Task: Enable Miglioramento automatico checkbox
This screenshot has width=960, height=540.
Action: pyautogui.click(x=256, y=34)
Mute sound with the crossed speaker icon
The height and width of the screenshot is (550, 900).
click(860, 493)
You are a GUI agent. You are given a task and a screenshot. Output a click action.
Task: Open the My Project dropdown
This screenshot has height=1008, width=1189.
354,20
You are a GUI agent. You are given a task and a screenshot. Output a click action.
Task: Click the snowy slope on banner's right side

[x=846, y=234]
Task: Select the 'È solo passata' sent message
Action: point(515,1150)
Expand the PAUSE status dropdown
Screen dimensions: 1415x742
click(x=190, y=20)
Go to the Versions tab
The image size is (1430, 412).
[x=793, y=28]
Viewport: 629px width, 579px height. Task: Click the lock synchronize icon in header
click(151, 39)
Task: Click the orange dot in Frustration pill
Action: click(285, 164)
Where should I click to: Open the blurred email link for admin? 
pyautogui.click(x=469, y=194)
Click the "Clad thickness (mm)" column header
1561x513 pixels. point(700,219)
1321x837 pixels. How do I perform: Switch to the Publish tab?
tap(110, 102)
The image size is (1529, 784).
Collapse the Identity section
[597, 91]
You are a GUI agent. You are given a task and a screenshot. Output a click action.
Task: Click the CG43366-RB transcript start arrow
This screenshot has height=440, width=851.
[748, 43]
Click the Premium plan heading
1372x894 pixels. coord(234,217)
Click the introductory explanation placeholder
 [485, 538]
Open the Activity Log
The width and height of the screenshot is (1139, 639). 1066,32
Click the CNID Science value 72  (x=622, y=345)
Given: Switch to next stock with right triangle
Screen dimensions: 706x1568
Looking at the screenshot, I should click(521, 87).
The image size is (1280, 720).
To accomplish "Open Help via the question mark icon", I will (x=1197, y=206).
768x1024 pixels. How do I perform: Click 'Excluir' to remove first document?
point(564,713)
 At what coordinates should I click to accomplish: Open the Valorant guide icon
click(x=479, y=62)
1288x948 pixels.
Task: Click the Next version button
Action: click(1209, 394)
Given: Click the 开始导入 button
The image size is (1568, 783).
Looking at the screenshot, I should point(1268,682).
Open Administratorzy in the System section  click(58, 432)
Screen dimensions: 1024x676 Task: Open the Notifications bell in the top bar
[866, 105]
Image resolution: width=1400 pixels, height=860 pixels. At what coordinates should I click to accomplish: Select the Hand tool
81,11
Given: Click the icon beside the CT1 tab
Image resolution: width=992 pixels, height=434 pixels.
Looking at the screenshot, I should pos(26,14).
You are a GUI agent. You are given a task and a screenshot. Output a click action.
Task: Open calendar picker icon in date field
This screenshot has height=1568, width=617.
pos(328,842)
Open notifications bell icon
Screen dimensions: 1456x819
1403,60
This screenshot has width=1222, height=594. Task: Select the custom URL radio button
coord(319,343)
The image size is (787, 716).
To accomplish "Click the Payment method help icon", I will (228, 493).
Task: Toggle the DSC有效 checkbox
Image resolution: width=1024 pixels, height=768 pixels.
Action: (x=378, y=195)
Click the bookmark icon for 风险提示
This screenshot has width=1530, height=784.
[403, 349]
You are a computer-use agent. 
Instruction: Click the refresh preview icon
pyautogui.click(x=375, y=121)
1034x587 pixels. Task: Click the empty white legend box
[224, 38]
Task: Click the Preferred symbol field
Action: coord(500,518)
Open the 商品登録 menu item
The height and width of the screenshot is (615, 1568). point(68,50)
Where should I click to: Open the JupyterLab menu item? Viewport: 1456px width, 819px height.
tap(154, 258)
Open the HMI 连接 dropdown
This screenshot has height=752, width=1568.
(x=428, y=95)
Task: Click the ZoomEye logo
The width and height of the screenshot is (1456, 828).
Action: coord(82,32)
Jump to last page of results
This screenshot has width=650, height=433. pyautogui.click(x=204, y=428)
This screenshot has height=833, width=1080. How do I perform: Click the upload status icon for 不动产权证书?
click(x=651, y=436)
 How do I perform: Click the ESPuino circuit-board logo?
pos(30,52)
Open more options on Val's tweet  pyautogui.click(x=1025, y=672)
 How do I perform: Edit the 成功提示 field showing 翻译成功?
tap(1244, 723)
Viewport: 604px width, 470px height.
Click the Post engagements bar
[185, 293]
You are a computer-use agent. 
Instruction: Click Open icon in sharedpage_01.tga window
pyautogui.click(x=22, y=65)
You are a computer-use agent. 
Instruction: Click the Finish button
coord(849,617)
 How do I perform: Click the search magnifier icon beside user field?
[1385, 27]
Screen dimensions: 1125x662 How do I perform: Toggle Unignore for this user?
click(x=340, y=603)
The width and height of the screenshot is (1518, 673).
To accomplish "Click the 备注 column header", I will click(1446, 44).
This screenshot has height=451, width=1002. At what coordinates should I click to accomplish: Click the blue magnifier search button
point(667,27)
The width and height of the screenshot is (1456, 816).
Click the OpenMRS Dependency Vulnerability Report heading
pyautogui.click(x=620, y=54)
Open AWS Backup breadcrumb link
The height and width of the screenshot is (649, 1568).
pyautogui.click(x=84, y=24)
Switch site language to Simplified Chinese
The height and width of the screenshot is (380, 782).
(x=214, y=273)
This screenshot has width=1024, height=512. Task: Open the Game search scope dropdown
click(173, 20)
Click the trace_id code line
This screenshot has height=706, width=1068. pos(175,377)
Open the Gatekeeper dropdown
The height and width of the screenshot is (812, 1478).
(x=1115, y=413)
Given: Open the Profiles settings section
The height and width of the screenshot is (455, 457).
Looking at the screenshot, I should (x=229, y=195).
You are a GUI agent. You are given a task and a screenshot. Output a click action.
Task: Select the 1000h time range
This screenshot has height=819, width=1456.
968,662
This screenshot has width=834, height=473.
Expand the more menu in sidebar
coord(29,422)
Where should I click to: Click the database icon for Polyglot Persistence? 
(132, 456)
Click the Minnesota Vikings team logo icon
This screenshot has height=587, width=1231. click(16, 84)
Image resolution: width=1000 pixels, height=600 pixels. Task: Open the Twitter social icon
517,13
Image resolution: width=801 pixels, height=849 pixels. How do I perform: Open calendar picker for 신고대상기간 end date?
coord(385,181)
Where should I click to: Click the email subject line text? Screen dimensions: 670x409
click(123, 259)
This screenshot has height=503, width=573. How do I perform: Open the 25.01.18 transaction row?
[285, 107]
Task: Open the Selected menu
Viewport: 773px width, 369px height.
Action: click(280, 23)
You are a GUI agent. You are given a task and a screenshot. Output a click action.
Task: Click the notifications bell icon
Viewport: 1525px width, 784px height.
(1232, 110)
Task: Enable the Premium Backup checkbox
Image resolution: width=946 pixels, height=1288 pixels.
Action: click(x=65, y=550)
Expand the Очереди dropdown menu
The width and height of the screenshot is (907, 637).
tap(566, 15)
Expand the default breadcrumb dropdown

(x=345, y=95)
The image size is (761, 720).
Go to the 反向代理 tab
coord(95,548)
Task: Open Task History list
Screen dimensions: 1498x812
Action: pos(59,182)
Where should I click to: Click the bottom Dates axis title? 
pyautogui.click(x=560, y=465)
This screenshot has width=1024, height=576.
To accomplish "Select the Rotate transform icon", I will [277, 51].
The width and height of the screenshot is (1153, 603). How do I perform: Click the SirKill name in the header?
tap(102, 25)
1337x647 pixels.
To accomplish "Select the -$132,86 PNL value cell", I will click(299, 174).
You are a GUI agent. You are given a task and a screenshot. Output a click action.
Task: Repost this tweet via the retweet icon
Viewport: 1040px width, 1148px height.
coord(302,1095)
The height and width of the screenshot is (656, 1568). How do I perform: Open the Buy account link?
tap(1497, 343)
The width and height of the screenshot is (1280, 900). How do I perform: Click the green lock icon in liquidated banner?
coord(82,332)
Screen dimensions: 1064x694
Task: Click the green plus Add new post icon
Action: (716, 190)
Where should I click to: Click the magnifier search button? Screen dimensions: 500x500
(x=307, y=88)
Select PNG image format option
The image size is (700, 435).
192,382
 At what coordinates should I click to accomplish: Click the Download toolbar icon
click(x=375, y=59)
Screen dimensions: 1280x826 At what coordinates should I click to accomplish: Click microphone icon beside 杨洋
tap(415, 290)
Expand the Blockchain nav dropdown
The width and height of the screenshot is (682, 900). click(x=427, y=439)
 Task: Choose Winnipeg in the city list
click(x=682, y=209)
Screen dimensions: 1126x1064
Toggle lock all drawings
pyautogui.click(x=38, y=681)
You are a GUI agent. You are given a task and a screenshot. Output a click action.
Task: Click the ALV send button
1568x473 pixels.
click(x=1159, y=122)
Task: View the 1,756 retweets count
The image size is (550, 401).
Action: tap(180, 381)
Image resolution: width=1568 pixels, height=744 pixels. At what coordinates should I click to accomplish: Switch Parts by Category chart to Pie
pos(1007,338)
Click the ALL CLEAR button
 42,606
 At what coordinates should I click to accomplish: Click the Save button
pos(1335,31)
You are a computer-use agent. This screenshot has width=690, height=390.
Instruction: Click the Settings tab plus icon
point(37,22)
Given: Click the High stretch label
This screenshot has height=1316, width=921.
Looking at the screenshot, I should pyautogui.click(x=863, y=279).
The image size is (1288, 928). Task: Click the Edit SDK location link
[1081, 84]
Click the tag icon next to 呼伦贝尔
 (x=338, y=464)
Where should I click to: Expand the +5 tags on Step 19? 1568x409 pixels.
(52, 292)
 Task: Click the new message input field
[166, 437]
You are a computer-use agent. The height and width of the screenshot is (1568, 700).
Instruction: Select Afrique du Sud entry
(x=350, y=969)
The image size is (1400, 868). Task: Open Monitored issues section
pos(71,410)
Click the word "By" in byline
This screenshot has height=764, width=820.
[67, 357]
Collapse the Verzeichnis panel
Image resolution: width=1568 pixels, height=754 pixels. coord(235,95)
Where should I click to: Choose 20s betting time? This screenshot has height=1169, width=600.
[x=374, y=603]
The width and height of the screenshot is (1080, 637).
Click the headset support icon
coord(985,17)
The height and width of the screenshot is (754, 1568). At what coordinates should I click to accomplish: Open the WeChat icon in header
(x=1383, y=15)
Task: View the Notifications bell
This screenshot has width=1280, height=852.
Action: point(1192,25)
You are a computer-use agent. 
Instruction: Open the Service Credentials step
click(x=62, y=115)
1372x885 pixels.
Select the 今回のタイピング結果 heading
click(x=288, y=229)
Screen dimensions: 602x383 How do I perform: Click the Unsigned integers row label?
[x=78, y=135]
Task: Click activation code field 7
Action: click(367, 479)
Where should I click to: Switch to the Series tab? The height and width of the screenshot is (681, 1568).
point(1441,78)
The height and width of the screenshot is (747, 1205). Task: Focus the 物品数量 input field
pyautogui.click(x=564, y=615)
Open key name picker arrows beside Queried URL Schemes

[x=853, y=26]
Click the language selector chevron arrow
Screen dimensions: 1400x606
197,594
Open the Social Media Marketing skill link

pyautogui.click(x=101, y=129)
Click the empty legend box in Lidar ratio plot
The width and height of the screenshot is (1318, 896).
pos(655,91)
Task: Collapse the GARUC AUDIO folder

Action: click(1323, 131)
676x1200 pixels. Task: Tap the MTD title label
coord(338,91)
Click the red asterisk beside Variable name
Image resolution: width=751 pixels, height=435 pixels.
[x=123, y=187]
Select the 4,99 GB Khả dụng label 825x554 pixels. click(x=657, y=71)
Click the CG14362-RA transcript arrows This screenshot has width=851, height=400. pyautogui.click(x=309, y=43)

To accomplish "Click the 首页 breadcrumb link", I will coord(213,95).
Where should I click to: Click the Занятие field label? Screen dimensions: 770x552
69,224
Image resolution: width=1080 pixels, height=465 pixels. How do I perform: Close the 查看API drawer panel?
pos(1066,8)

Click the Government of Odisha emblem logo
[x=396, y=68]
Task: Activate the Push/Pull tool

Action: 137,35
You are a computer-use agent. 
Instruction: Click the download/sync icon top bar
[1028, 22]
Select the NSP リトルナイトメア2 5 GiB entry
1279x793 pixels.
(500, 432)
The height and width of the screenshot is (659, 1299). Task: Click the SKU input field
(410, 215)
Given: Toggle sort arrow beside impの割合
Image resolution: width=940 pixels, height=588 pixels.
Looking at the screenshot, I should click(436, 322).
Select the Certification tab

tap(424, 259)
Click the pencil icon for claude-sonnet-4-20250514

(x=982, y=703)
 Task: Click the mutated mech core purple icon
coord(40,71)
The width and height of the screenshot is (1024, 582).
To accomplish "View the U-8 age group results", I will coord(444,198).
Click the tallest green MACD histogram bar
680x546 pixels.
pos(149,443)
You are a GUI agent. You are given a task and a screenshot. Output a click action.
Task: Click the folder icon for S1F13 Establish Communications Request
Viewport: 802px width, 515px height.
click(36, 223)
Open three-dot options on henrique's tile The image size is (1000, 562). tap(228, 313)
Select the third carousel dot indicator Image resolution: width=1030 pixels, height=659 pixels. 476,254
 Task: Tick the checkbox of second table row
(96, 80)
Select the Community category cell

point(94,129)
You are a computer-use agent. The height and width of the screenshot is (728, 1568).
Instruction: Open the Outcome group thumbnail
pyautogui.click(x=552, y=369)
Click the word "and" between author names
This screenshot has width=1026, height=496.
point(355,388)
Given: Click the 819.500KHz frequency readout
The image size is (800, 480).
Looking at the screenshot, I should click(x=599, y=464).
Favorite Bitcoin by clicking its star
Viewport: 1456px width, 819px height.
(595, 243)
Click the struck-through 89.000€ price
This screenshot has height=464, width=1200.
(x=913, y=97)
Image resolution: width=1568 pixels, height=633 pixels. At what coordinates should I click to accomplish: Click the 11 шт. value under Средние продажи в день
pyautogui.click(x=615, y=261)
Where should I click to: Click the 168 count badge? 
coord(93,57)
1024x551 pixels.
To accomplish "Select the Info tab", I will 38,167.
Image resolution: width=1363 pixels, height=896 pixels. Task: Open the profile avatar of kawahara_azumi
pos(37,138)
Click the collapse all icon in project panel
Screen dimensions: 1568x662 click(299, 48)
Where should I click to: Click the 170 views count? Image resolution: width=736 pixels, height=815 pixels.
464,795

+ + + + + + +

== INSTRUCTIONS FOR THE TASK ==
Print the items again without changes, starting at the line that contains "The width and height of the screenshot is (1280, 900)." and ending with the line that contains "Action: tap(180, 381)", with both of those lines included.

== SOLUTION ==
The width and height of the screenshot is (1280, 900). How do I perform: Click the green lock icon in liquidated banner?
coord(82,332)
Screen dimensions: 1064x694
Task: Click the green plus Add new post icon
Action: (716, 190)
Where should I click to: Click the magnifier search button? Screen dimensions: 500x500
(x=307, y=88)
Select PNG image format option
The image size is (700, 435).
192,382
 At what coordinates should I click to accomplish: Click the Download toolbar icon
click(x=375, y=59)
Screen dimensions: 1280x826 At what coordinates should I click to accomplish: Click microphone icon beside 杨洋
tap(415, 290)
Expand the Blockchain nav dropdown
The width and height of the screenshot is (682, 900). click(x=427, y=439)
 Task: Choose Winnipeg in the city list
click(x=682, y=209)
Screen dimensions: 1126x1064
Toggle lock all drawings
pyautogui.click(x=38, y=681)
You are a GUI agent. You are given a task and a screenshot. Output a click action.
Task: Click the ALV send button
1568x473 pixels.
click(x=1159, y=122)
Task: View the 1,756 retweets count
The image size is (550, 401).
Action: tap(180, 381)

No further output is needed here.